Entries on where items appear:
=-=-=
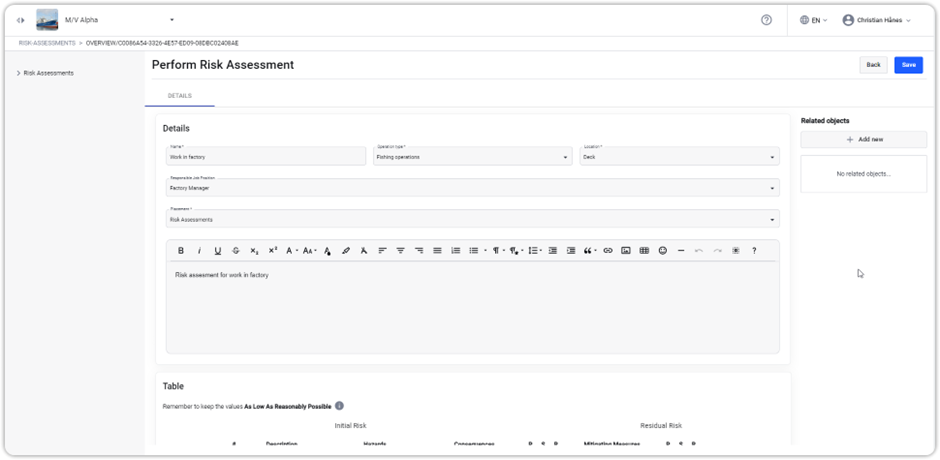The height and width of the screenshot is (460, 940).
Task: Insert an image into the editor
Action: [x=626, y=251]
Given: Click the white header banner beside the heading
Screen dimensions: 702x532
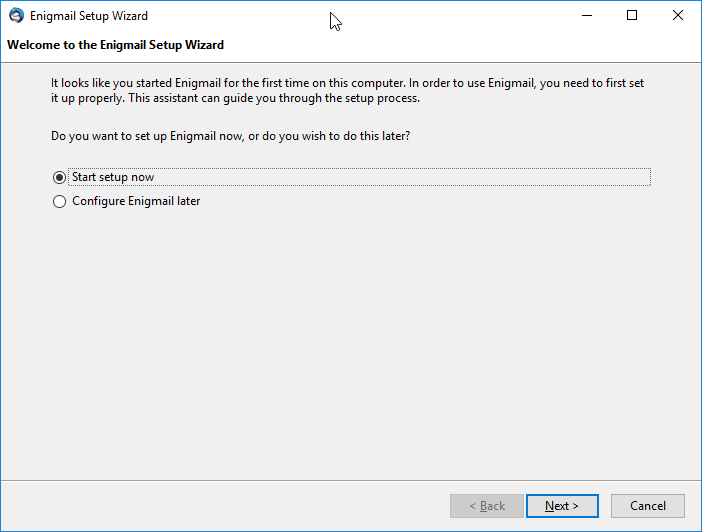Looking at the screenshot, I should pyautogui.click(x=461, y=46).
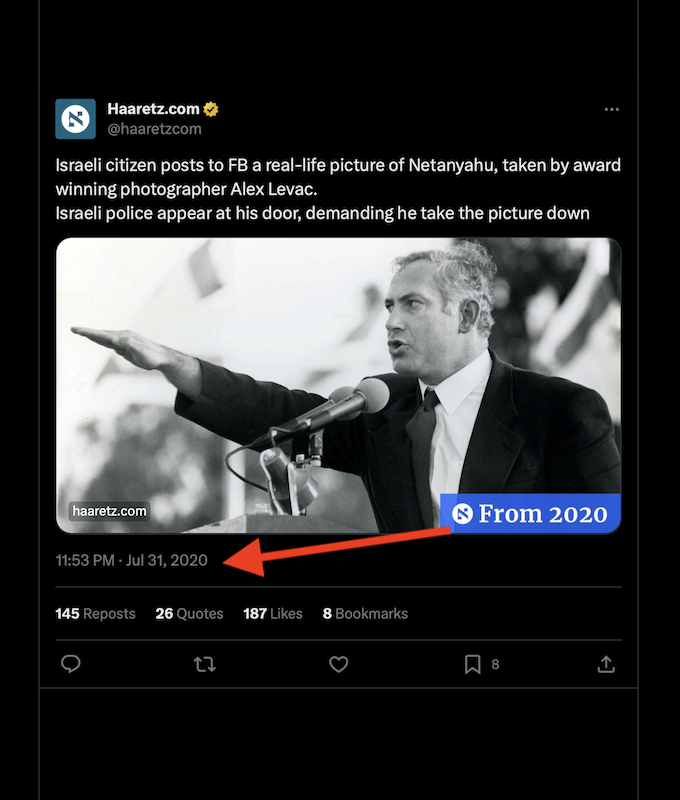Click the @haaretzcom handle
This screenshot has width=680, height=800.
pos(154,128)
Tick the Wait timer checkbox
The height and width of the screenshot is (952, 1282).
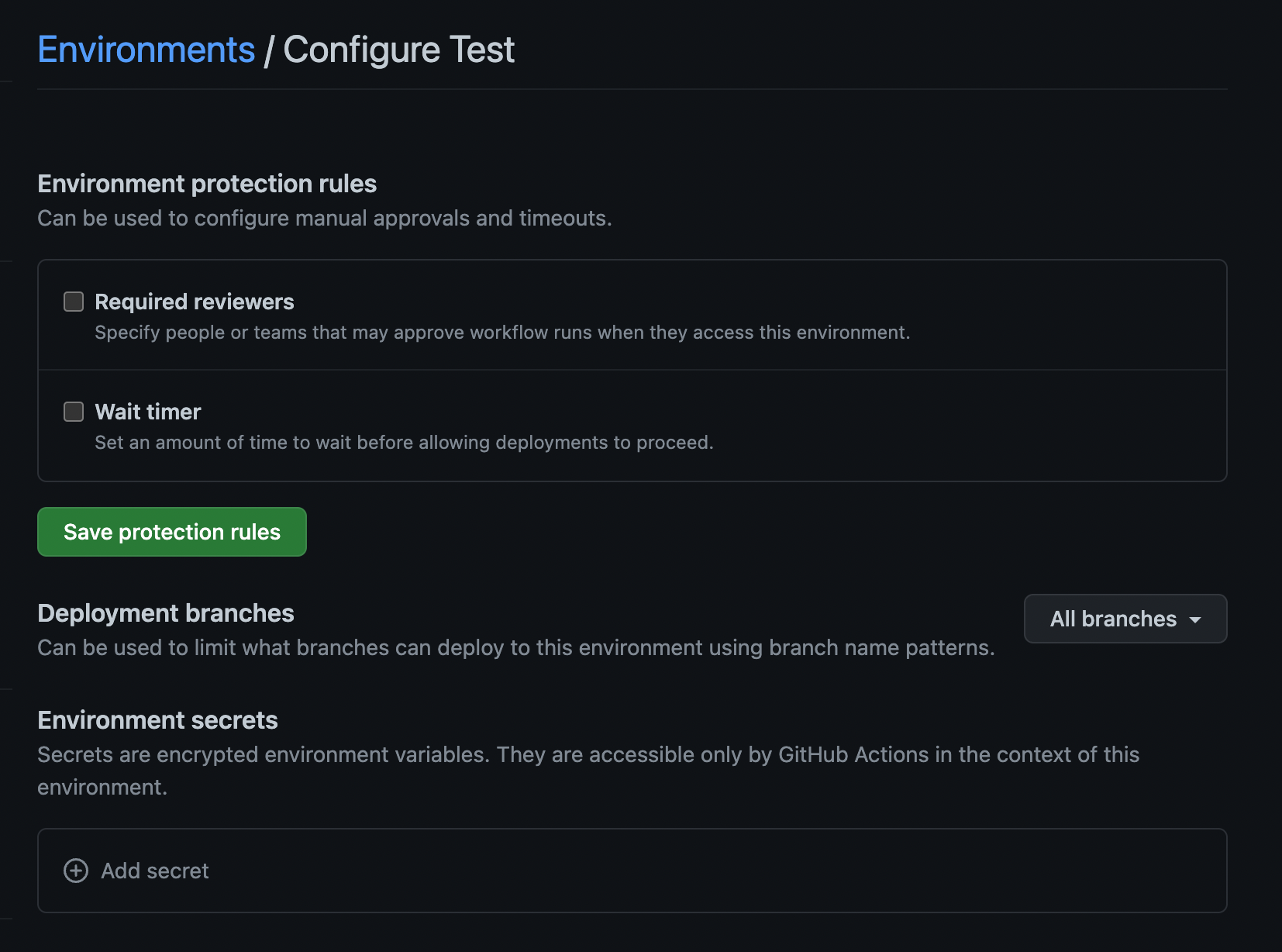pyautogui.click(x=74, y=412)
=-=-=
# Directions
Rewrite the items above, changing "Screen dimensions" to "Screen size" and leaving all other wording as it is. Omit the pictures from your answer.

# Output below
The height and width of the screenshot is (460, 940).
Task: Insert an image into the editor
Action: [x=626, y=251]
Given: Click the white header banner beside the heading
Screen size: 702x532
Looking at the screenshot, I should pyautogui.click(x=461, y=46).
Click the @haaretzcom handle
This screenshot has width=680, height=800.
pos(154,128)
Tick the Wait timer checkbox
The height and width of the screenshot is (952, 1282).
pyautogui.click(x=74, y=412)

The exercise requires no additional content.